--- Material for this task Enclosed Below ---

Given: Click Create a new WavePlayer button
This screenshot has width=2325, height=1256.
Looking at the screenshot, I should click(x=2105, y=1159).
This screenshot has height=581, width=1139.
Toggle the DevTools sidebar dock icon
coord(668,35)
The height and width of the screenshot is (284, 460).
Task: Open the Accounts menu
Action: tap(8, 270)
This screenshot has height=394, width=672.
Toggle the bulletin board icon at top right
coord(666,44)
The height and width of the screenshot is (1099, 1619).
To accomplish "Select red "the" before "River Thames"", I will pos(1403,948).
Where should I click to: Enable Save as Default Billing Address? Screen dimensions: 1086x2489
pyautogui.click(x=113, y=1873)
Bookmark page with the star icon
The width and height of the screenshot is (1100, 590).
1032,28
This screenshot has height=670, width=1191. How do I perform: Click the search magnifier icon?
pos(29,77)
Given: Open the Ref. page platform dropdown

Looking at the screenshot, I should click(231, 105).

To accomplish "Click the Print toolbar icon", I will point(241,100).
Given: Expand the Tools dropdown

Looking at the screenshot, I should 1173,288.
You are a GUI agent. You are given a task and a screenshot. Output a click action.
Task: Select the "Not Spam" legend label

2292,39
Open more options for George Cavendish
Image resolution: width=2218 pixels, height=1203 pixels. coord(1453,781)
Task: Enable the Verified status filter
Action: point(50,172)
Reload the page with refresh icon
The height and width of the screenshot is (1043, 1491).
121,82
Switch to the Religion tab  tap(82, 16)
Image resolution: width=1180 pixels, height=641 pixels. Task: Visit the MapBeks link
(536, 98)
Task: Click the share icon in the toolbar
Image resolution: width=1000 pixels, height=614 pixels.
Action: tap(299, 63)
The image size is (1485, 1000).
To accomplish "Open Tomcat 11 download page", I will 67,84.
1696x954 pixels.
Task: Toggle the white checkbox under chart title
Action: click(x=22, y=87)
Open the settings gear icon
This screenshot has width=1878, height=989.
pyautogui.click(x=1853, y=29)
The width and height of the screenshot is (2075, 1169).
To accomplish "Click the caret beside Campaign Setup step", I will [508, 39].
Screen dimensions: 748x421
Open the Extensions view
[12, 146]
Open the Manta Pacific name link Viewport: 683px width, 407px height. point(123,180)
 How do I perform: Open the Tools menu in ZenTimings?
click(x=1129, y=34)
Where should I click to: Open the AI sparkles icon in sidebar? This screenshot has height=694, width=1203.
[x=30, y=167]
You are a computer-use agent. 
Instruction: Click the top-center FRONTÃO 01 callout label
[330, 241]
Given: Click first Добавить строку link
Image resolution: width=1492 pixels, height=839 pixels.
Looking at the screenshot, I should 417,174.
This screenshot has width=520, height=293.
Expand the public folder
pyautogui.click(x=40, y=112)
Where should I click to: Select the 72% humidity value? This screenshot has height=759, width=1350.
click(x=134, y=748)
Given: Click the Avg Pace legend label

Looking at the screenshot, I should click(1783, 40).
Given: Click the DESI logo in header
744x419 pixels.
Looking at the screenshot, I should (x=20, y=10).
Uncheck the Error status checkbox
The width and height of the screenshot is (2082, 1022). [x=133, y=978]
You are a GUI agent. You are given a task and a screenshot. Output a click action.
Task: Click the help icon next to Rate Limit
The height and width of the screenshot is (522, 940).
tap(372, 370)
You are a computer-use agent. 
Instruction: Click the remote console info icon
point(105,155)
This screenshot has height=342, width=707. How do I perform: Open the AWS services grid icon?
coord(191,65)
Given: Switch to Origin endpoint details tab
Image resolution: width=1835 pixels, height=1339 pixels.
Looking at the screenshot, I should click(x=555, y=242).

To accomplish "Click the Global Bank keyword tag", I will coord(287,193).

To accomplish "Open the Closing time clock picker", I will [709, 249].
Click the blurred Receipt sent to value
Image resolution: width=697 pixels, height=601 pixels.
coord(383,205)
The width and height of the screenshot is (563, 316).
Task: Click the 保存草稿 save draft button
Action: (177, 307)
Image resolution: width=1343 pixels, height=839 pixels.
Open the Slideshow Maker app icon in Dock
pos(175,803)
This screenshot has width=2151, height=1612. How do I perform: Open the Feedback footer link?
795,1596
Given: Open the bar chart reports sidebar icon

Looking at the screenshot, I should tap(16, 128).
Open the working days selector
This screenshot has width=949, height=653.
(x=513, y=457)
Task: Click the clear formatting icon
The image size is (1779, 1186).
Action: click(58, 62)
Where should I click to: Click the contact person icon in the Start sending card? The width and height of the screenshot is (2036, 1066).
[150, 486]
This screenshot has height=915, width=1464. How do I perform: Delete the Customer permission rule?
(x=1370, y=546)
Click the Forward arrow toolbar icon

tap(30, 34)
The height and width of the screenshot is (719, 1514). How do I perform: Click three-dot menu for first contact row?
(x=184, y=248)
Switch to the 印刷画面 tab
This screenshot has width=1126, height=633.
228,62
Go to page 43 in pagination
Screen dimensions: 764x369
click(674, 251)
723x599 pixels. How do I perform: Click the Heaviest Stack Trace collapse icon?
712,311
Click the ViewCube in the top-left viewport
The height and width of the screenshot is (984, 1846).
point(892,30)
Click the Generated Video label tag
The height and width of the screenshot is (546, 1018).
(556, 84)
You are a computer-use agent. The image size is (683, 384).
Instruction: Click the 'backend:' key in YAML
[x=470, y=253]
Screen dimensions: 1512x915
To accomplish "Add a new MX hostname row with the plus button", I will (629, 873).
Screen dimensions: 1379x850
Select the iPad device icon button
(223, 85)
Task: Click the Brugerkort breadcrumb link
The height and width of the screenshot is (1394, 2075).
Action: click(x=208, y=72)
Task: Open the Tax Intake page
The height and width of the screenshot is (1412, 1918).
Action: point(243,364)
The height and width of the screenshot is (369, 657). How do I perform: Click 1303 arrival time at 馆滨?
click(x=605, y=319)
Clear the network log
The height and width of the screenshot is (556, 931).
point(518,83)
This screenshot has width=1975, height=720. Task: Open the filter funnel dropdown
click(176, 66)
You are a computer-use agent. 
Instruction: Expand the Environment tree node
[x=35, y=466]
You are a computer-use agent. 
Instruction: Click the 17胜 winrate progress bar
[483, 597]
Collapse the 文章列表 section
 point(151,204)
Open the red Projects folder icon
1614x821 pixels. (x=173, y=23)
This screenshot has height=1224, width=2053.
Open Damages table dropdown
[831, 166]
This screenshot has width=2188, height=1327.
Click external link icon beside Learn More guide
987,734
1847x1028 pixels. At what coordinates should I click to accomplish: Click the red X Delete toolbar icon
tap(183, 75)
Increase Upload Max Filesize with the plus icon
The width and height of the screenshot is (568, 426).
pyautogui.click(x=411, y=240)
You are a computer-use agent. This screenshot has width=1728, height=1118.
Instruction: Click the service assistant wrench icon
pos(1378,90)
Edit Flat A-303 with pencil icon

--- End of Enclosed Material for this task ---

A word-for-word copy of the data above is the goal, so set it all down again.

◆ Task solution
Given: Click Create a new WavePlayer button
This screenshot has width=2325, height=1256.
Looking at the screenshot, I should click(x=2105, y=1159).
This screenshot has height=581, width=1139.
Toggle the DevTools sidebar dock icon
coord(668,35)
The height and width of the screenshot is (284, 460).
Task: Open the Accounts menu
Action: tap(8, 270)
This screenshot has height=394, width=672.
Toggle the bulletin board icon at top right
coord(666,44)
The height and width of the screenshot is (1099, 1619).
To accomplish "Select red "the" before "River Thames"", I will pos(1403,948).
Where should I click to: Enable Save as Default Billing Address? Screen dimensions: 1086x2489
pyautogui.click(x=113, y=1873)
Bookmark page with the star icon
The width and height of the screenshot is (1100, 590).
1032,28
This screenshot has height=670, width=1191. How do I perform: Click the search magnifier icon?
pos(29,77)
Given: Open the Ref. page platform dropdown

Looking at the screenshot, I should click(231, 105).

To accomplish "Click the Print toolbar icon", I will point(241,100).
Given: Expand the Tools dropdown

Looking at the screenshot, I should 1173,288.
You are a GUI agent. You are given a task and a screenshot. Output a click action.
Task: Select the "Not Spam" legend label

2292,39
Open more options for George Cavendish
Image resolution: width=2218 pixels, height=1203 pixels. coord(1453,781)
Task: Enable the Verified status filter
Action: point(50,172)
Reload the page with refresh icon
The height and width of the screenshot is (1043, 1491).
121,82
Switch to the Religion tab  tap(82, 16)
Image resolution: width=1180 pixels, height=641 pixels. Task: Visit the MapBeks link
(536, 98)
Task: Click the share icon in the toolbar
Image resolution: width=1000 pixels, height=614 pixels.
Action: tap(299, 63)
The image size is (1485, 1000).
To accomplish "Open Tomcat 11 download page", I will 67,84.
1696x954 pixels.
Task: Toggle the white checkbox under chart title
Action: click(x=22, y=87)
Open the settings gear icon
This screenshot has width=1878, height=989.
pyautogui.click(x=1853, y=29)
The width and height of the screenshot is (2075, 1169).
To accomplish "Click the caret beside Campaign Setup step", I will [508, 39].
Screen dimensions: 748x421
Open the Extensions view
[12, 146]
Open the Manta Pacific name link Viewport: 683px width, 407px height. point(123,180)
 How do I perform: Open the Tools menu in ZenTimings?
click(x=1129, y=34)
Where should I click to: Open the AI sparkles icon in sidebar? This screenshot has height=694, width=1203.
[x=30, y=167]
You are a computer-use agent. 
Instruction: Click the top-center FRONTÃO 01 callout label
[330, 241]
Given: Click first Добавить строку link
Image resolution: width=1492 pixels, height=839 pixels.
Looking at the screenshot, I should 417,174.
This screenshot has width=520, height=293.
Expand the public folder
pyautogui.click(x=40, y=112)
Where should I click to: Select the 72% humidity value? This screenshot has height=759, width=1350.
click(x=134, y=748)
Given: Click the Avg Pace legend label

Looking at the screenshot, I should click(1783, 40).
Given: Click the DESI logo in header
744x419 pixels.
Looking at the screenshot, I should (x=20, y=10).
Uncheck the Error status checkbox
The width and height of the screenshot is (2082, 1022). [x=133, y=978]
You are a GUI agent. You are given a task and a screenshot. Output a click action.
Task: Click the help icon next to Rate Limit
The height and width of the screenshot is (522, 940).
tap(372, 370)
You are a computer-use agent. 
Instruction: Click the remote console info icon
point(105,155)
This screenshot has height=342, width=707. How do I perform: Open the AWS services grid icon?
coord(191,65)
Given: Switch to Origin endpoint details tab
Image resolution: width=1835 pixels, height=1339 pixels.
Looking at the screenshot, I should click(x=555, y=242).

To accomplish "Click the Global Bank keyword tag", I will coord(287,193).

To accomplish "Open the Closing time clock picker", I will [709, 249].
Click the blurred Receipt sent to value
Image resolution: width=697 pixels, height=601 pixels.
coord(383,205)
The width and height of the screenshot is (563, 316).
Task: Click the 保存草稿 save draft button
Action: (177, 307)
Image resolution: width=1343 pixels, height=839 pixels.
Open the Slideshow Maker app icon in Dock
pos(175,803)
This screenshot has width=2151, height=1612. How do I perform: Open the Feedback footer link?
795,1596
Given: Open the bar chart reports sidebar icon

Looking at the screenshot, I should tap(16, 128).
Open the working days selector
This screenshot has width=949, height=653.
(x=513, y=457)
Task: Click the clear formatting icon
The image size is (1779, 1186).
Action: click(58, 62)
Where should I click to: Click the contact person icon in the Start sending card? The width and height of the screenshot is (2036, 1066).
[150, 486]
This screenshot has height=915, width=1464. How do I perform: Delete the Customer permission rule?
(x=1370, y=546)
Click the Forward arrow toolbar icon

tap(30, 34)
The height and width of the screenshot is (719, 1514). How do I perform: Click three-dot menu for first contact row?
(x=184, y=248)
Switch to the 印刷画面 tab
This screenshot has width=1126, height=633.
228,62
Go to page 43 in pagination
Screen dimensions: 764x369
click(674, 251)
723x599 pixels. How do I perform: Click the Heaviest Stack Trace collapse icon?
712,311
Click the ViewCube in the top-left viewport
The height and width of the screenshot is (984, 1846).
point(892,30)
Click the Generated Video label tag
The height and width of the screenshot is (546, 1018).
(556, 84)
You are a computer-use agent. The image size is (683, 384).
Instruction: Click the 'backend:' key in YAML
[x=470, y=253]
Screen dimensions: 1512x915
To accomplish "Add a new MX hostname row with the plus button", I will (629, 873).
Screen dimensions: 1379x850
Select the iPad device icon button
(223, 85)
Task: Click the Brugerkort breadcrumb link
The height and width of the screenshot is (1394, 2075).
Action: click(x=208, y=72)
Task: Open the Tax Intake page
The height and width of the screenshot is (1412, 1918).
Action: point(243,364)
The height and width of the screenshot is (369, 657). How do I perform: Click 1303 arrival time at 馆滨?
click(x=605, y=319)
Clear the network log
The height and width of the screenshot is (556, 931).
point(518,83)
This screenshot has width=1975, height=720. Task: Open the filter funnel dropdown
click(176, 66)
You are a computer-use agent. 
Instruction: Expand the Environment tree node
[x=35, y=466]
You are a computer-use agent. 
Instruction: Click the 17胜 winrate progress bar
[483, 597]
Collapse the 文章列表 section
 point(151,204)
Open the red Projects folder icon
1614x821 pixels. (x=173, y=23)
This screenshot has height=1224, width=2053.
Open Damages table dropdown
[831, 166]
This screenshot has width=2188, height=1327.
Click external link icon beside Learn More guide
987,734
1847x1028 pixels. At what coordinates should I click to accomplish: Click the red X Delete toolbar icon
tap(183, 75)
Increase Upload Max Filesize with the plus icon
The width and height of the screenshot is (568, 426).
pyautogui.click(x=411, y=240)
You are a computer-use agent. This screenshot has width=1728, height=1118.
Instruction: Click the service assistant wrench icon
pos(1378,90)
Edit Flat A-303 with pencil icon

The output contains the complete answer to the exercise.